Take one overlooked aspect of the GDPR: algorithms. The regulations restrict significant decisions being made solely based on automated decisions without human involvement. (“The data subject shall have the right not to be subject to a decision based solely on automated processing, including profiling, which produces legal effects concerning him or her or similarly significantly affects him or her.”) In other words, companies shouldn’t throw you in the bucket and get machines to make important decisions about you, for example about offering you a loan or an employment aptitude test. (Unless, of course, you consent). And if a company does any of that, you can ask that it explains how it works, and challenge it. These are not theoretical problems of the techno-future. Cathy O’Neil, in her recent book Weapons of Maths Destruction, documents dozens of instances where important decisions – relating to hiring policy, teacher evaluations, police officer distribution and more – are effectively outsourced to the cold and unquestionable efficiency of proprietary data and algorithms, even though these decisions have important moral dimensions and consequences. They might look and sounds very objective but algorithms always start with a question framed by whoever is in charge. As a result they tend to reproduce the biases of their creators. For example, some police forces rely on data models to decide where to put police officers. However, crime tends to take place in poor neighbourhoods, which means more cops in those areas. That generally means more people in those neighbourhoods getting arrested, which feeds back into the model, creating a self-perpetuating loop of growing inequality and algorithm-driven injustice.  

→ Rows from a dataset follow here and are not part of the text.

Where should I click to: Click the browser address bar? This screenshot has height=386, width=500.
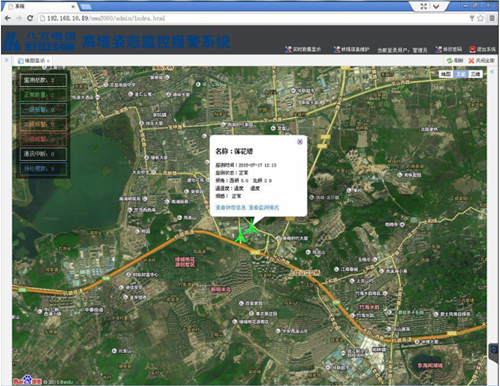[253, 18]
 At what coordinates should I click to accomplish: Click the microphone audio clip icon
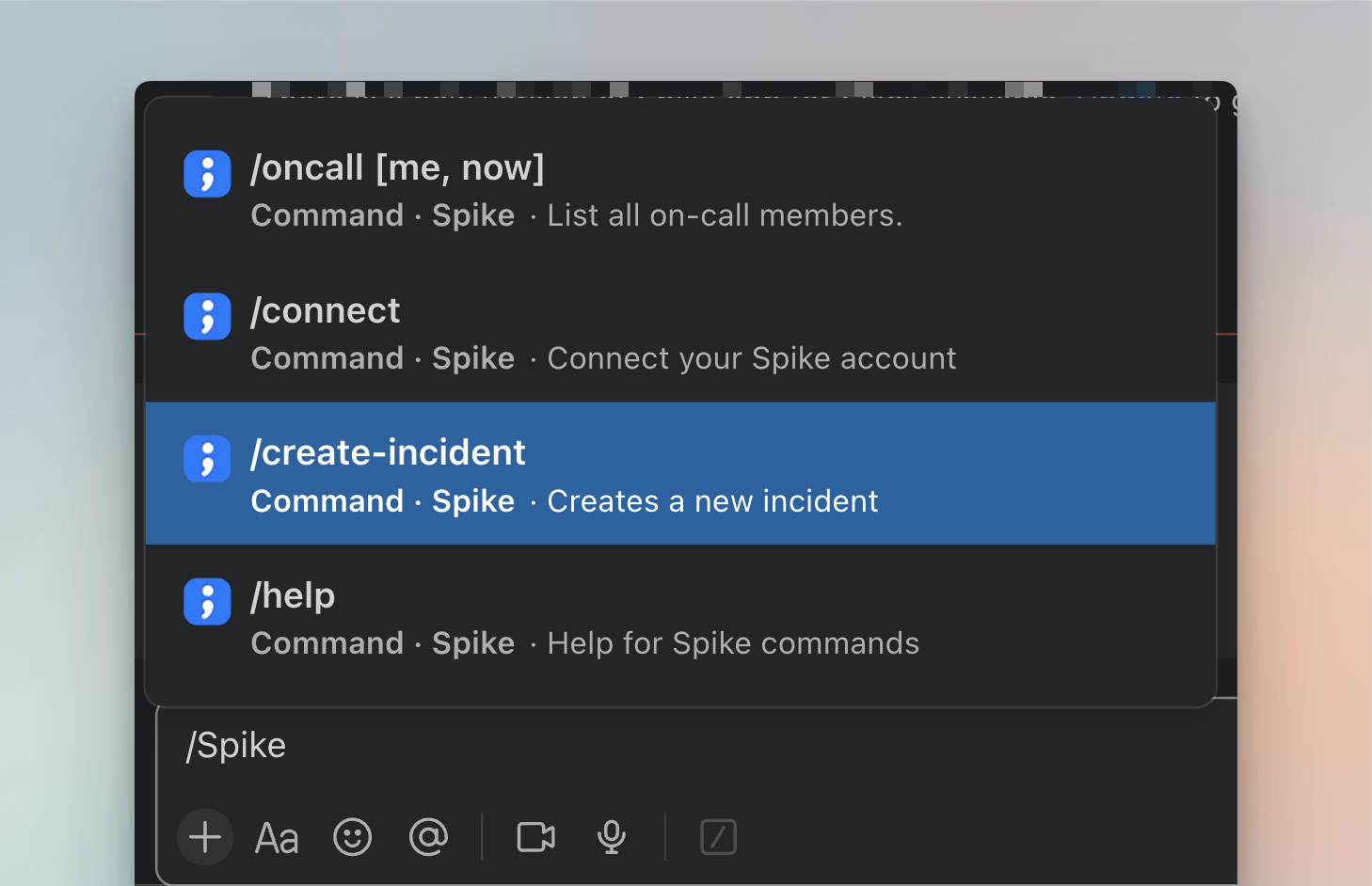[612, 837]
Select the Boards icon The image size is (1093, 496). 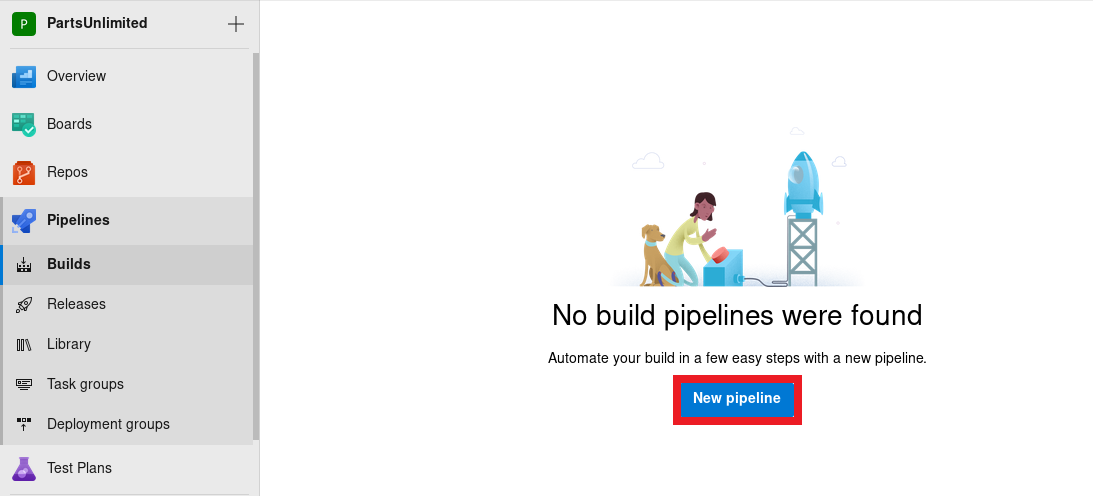click(24, 124)
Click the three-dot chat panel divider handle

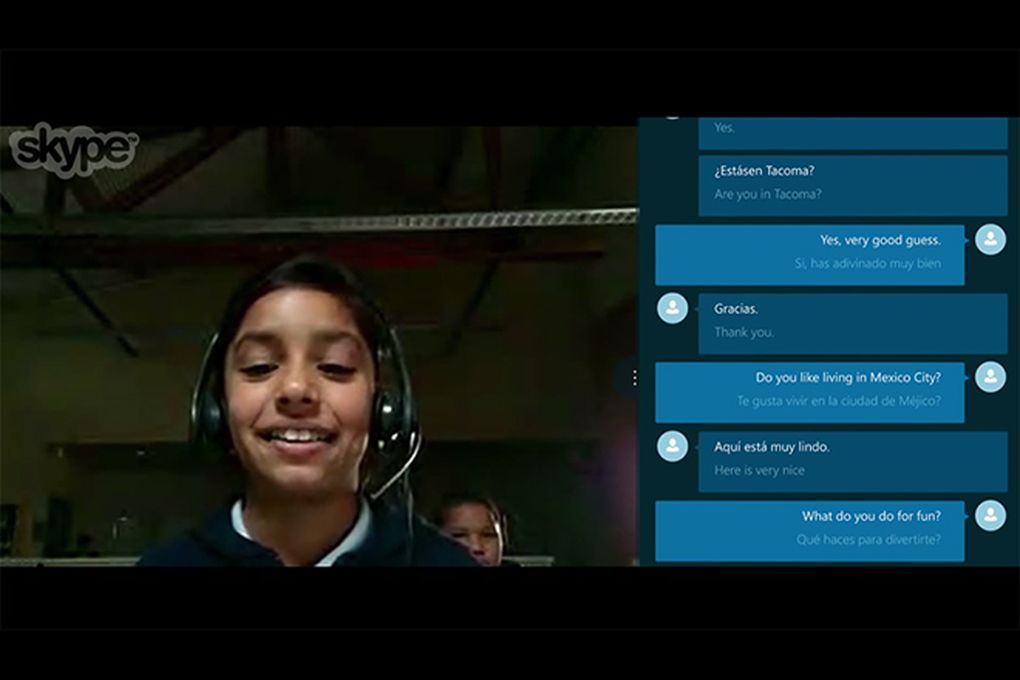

As more decisions are taken by machines in the future – which they certainly will be – there needs to a way of making sure they are fair and publicly accountable. I can’t wait to see technologists trying to explain to lay people how and why their algorithms work in plain and clear language. I think they might find it a helpful experience – and if you’re a business that show you take this seriously, you might a competitive edge too.

The GDPR might be a slightly blunt instrument, but in the end democratic governments, and not un-accountable, international tech firms must be the ones who run the great data show. In the struggle over who controls the internet, governments and regulators been getting utterly trounced. Finally they’ve started to kick back. Good.